Soon I started earning lots more money. Life was good. I was able to send my daughters to a great private school. That school not only offered good stuff for them, my wife and I made great, great friends there. I continued to do well and decided to pursue my life long dream of real estate investing.

So, after asking a client of mine, who had done well in real estate, I took a real estate investment course, per his suggestion. I learned a lot. It was good. Like any other business or thing in life, I learned that having a system of some sort is important.

Whether you are marketing, selling, operating a franchise, flying a plane, perfecting a sport, or investing in real estate, you need to watch and learn what others do, copy it, and make a system – then follow it!
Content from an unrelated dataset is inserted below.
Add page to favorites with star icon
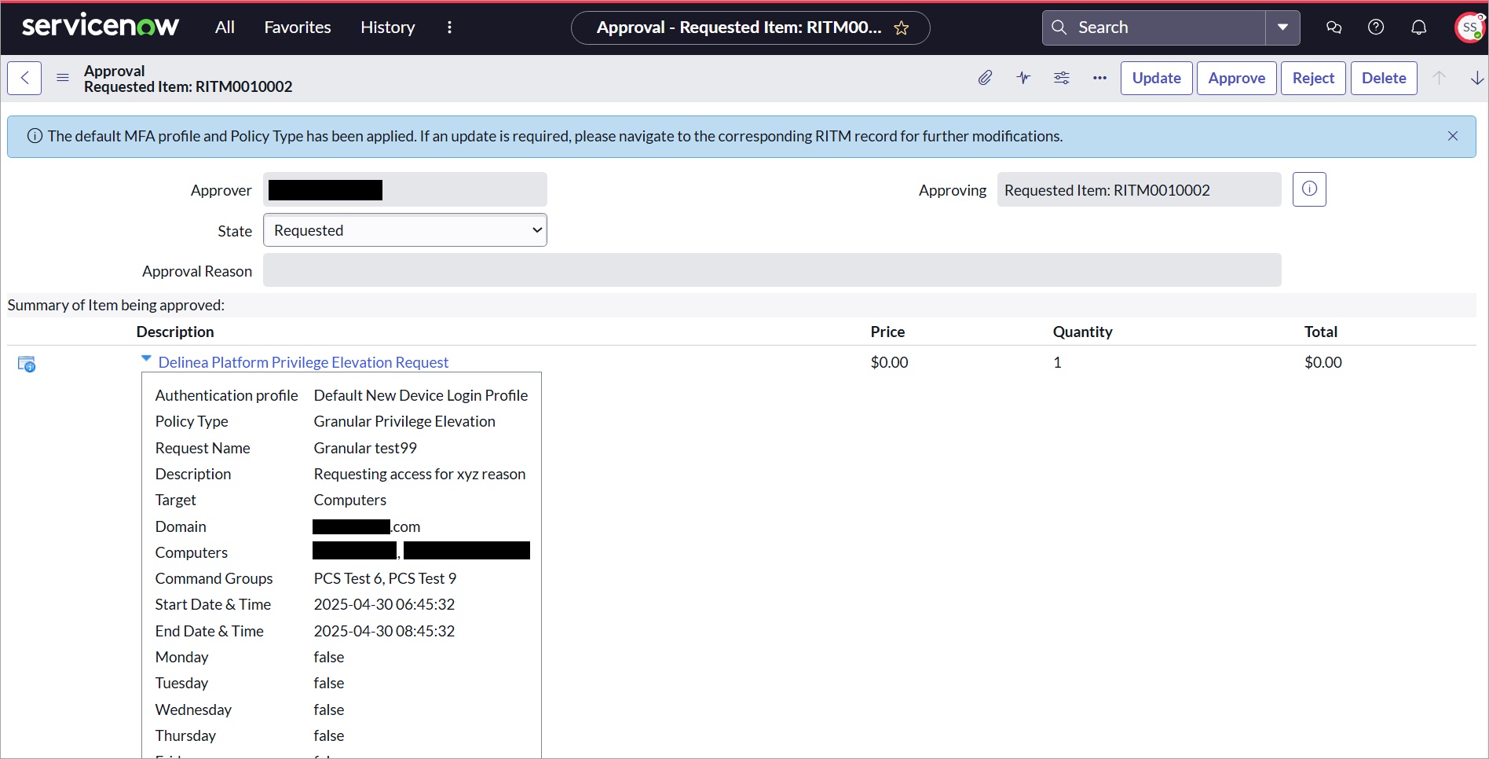 902,28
So I learned a system, got all the spreadsheets, etc. etc. I went on a search for my first property. First, I had ‘paralysis of analysis’. I would overanalyze a property and just never do it. FInally I came across two properties.

You see, at that time I had excellent credit. I was making lots of money. Our expenses were pretty low, and the banks were lending money like crazy. Everyone was buying investment properties. It was a crazy time and we all wanted to get into it…….so I came across these two properties. There was potential and I was very excited. I could already see the profit after I flipped them and I even started to spend it one a guy’s weekend with friends.

You see, I let the hysteria and my emotions get the best of me. I abandoned the system, the education, the real estate investment course. I just went ahead and invested without much if any analysis. First Mistake. I figured that I had enough money if things didn’t work out exactly as planned, and the economy was going great, how could I lose?

One property was located on a long street in a good, middle class area where I grew up. I knew the area well. Within two blocks there was only one other house for sale, and it had foundation issues. Yet houses elsewhere in the neighborhood were selling like crazy. So I decided that I wanted to do all of the work and remodeling myself. Second Mistake. While I enjoyed it and learned much, doing it myself was not part of the system. It also took much longer to do. Had I hired professionals, I could have flipped the house in about 1 month. Instead it took me over two months to do it all.

When I finished the remodeling and put the home up for sale, many, many houses on the street were for sale. Everyone was trying to cash in on the timing. THen the real estate market began to change and fell. My home sat vacant for 15 months. I sold it for a loss. Too big of a loss. It hurt.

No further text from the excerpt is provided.